Your objective:
Among the entries, which lines carry the string "computer"? Copy every one.
==================================================
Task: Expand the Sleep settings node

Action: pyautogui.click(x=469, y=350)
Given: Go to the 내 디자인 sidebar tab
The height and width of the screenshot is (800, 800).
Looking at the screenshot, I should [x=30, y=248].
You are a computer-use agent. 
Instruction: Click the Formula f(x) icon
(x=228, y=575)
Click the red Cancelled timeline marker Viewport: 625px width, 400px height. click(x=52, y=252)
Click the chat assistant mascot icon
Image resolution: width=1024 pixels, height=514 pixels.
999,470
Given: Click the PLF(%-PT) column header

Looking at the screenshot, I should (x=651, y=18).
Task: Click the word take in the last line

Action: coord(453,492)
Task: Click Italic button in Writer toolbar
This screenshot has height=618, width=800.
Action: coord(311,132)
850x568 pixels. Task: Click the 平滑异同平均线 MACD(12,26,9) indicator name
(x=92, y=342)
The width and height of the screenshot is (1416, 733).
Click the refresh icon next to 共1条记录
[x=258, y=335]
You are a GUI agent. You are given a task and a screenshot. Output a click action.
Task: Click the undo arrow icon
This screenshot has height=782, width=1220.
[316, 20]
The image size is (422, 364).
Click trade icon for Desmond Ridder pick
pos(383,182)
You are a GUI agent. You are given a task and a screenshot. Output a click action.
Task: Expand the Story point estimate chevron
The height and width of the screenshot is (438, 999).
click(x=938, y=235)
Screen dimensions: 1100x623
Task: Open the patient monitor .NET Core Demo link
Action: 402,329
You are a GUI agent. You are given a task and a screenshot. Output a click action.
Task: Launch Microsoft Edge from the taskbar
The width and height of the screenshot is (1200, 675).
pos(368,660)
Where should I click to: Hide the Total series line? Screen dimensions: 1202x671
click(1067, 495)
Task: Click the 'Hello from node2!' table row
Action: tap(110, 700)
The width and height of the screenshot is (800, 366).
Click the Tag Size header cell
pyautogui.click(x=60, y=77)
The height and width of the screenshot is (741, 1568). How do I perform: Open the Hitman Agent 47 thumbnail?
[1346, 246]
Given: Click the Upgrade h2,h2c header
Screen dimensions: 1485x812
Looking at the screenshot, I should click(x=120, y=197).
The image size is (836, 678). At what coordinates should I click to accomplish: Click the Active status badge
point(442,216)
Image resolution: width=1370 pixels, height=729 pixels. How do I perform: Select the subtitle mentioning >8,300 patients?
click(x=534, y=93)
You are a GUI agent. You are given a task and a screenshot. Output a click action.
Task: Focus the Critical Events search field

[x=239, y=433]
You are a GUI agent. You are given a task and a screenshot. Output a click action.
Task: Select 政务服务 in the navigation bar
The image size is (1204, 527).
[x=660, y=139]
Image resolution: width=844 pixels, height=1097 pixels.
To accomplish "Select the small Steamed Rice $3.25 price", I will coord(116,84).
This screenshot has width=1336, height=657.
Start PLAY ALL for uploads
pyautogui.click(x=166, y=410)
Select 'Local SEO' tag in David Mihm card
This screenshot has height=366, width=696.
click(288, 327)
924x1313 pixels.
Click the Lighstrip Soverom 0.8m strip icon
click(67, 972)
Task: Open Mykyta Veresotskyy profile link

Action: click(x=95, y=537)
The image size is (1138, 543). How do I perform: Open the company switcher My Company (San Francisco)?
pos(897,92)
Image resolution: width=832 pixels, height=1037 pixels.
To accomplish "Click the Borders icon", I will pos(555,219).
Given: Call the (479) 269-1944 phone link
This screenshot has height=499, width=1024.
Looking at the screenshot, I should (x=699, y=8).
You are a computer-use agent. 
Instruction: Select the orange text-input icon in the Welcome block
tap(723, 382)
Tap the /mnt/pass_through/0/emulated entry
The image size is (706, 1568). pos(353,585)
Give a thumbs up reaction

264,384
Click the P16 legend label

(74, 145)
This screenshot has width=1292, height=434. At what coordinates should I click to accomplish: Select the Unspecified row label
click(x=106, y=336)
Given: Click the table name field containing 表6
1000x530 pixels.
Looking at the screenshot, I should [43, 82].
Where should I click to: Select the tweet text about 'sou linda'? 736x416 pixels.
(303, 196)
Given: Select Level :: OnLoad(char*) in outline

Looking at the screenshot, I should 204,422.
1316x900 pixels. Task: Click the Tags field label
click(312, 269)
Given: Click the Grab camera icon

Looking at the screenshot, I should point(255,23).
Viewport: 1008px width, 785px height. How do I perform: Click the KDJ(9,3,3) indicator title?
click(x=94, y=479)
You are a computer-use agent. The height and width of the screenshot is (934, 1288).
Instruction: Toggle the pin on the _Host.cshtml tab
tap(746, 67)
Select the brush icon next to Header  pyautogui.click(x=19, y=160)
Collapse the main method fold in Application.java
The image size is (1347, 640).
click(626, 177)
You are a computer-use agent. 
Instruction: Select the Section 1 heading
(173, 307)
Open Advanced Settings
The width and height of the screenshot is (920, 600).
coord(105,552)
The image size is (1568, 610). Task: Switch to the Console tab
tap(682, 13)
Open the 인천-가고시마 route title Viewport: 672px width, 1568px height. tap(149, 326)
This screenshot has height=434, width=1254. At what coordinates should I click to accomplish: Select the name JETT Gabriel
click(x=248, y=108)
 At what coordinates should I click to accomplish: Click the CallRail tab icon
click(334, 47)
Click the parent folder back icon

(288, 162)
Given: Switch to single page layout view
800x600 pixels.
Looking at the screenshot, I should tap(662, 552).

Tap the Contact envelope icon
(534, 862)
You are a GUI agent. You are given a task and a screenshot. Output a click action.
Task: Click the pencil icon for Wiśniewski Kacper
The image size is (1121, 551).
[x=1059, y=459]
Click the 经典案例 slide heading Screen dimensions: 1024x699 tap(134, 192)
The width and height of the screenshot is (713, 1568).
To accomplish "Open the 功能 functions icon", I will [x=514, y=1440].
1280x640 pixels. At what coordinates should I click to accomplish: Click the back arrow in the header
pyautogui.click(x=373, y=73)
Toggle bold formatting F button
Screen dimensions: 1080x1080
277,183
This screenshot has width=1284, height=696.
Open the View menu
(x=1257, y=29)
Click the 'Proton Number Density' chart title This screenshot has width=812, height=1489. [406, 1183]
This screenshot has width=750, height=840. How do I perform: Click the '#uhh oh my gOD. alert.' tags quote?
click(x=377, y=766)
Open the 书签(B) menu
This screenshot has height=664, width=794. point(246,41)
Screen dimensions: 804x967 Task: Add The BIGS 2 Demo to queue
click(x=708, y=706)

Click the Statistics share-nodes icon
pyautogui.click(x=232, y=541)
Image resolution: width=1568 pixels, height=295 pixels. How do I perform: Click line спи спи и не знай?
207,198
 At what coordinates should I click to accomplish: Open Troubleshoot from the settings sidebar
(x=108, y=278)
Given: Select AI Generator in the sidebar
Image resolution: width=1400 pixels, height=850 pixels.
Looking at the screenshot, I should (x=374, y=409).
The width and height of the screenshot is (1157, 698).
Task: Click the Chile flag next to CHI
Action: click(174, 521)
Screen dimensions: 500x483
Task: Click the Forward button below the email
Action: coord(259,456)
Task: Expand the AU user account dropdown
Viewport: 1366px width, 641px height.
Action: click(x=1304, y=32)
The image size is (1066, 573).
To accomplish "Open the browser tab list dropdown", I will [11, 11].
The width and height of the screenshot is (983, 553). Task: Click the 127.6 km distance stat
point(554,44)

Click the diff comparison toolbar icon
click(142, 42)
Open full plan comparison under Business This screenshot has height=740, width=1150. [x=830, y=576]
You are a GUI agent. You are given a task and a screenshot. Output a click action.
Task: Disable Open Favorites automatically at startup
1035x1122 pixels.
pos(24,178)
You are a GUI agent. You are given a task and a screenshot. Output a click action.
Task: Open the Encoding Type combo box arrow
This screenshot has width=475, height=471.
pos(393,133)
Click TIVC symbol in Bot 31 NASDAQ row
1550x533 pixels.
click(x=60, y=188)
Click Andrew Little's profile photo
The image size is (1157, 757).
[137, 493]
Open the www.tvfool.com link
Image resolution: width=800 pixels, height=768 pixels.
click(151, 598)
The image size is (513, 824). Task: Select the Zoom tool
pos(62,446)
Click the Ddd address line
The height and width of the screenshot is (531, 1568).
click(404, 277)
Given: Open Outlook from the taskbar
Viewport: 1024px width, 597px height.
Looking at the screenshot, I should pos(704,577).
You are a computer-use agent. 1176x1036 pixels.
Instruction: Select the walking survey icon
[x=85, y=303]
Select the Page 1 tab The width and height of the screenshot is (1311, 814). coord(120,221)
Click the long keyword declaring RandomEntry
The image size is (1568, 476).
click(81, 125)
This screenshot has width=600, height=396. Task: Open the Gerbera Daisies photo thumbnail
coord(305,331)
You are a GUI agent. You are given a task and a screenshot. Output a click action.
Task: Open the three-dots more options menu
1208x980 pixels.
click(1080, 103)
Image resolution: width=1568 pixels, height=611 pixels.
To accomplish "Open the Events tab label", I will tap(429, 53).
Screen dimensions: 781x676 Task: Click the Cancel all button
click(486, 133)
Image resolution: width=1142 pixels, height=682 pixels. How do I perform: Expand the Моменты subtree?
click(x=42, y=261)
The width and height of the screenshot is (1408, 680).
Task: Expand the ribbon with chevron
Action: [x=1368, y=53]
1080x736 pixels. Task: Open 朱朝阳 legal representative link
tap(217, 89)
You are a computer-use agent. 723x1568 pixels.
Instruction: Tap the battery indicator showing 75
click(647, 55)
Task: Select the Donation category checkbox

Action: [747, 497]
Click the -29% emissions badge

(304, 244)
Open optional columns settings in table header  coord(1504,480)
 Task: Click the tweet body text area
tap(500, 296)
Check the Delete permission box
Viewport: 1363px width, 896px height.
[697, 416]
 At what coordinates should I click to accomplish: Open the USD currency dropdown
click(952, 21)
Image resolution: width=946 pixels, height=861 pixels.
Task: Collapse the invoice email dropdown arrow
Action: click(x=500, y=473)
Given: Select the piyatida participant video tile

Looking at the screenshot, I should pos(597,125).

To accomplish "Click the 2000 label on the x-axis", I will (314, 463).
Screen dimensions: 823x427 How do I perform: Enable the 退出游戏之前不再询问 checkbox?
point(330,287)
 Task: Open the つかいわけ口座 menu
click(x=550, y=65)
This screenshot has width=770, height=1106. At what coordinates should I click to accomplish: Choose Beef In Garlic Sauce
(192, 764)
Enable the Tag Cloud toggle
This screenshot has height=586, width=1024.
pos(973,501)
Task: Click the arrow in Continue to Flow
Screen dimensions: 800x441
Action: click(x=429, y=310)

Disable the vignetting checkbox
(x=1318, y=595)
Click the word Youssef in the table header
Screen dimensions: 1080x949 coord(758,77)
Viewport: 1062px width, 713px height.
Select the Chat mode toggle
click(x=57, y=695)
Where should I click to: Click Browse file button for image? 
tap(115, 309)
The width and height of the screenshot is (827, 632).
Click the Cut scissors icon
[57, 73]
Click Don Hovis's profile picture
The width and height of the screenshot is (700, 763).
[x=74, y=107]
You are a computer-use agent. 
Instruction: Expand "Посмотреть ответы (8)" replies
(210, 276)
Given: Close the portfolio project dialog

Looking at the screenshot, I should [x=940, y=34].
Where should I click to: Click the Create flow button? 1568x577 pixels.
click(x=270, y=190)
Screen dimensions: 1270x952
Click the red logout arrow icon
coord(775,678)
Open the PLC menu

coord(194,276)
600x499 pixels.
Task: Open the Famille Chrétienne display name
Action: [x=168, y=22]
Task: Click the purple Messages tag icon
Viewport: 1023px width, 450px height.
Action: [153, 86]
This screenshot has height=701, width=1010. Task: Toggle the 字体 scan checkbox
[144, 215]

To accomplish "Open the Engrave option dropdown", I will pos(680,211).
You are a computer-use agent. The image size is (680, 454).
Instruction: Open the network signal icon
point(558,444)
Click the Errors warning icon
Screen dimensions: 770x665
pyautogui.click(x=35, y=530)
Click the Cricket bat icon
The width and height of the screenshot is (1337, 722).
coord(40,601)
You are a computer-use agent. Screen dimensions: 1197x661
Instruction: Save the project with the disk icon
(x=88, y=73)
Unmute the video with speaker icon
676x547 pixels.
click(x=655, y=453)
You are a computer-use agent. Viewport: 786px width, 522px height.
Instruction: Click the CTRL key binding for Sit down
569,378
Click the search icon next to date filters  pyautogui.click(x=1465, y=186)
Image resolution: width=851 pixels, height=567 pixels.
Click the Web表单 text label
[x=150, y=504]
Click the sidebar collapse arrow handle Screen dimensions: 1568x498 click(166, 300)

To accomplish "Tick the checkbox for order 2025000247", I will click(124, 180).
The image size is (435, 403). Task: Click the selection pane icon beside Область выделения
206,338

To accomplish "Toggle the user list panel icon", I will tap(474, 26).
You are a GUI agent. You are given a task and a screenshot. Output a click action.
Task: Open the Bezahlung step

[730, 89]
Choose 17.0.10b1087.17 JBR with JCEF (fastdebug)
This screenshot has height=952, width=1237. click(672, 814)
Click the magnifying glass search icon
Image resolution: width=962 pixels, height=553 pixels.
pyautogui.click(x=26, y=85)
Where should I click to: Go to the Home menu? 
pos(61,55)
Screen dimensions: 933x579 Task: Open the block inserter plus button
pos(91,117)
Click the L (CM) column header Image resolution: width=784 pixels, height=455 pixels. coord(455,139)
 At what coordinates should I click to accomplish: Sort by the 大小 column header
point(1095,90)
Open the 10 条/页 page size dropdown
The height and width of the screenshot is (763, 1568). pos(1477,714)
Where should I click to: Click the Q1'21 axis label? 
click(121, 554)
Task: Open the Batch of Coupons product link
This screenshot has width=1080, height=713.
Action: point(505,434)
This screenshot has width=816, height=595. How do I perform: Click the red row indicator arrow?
==================================================
Response to the exercise:
You are a computer-use agent. 
You are a computer-use agent. 
You are a computer-use agent. The height and width of the screenshot is (934, 1288).
You are a computer-use agent. 
You are a computer-use agent. 1176x1036 pixels.
You are a computer-use agent. 723x1568 pixels.
You are a computer-use agent. 
You are a computer-use agent. The image size is (680, 454).
You are a computer-use agent. Screen dimensions: 1197x661
You are a computer-use agent. Viewport: 786px width, 522px height.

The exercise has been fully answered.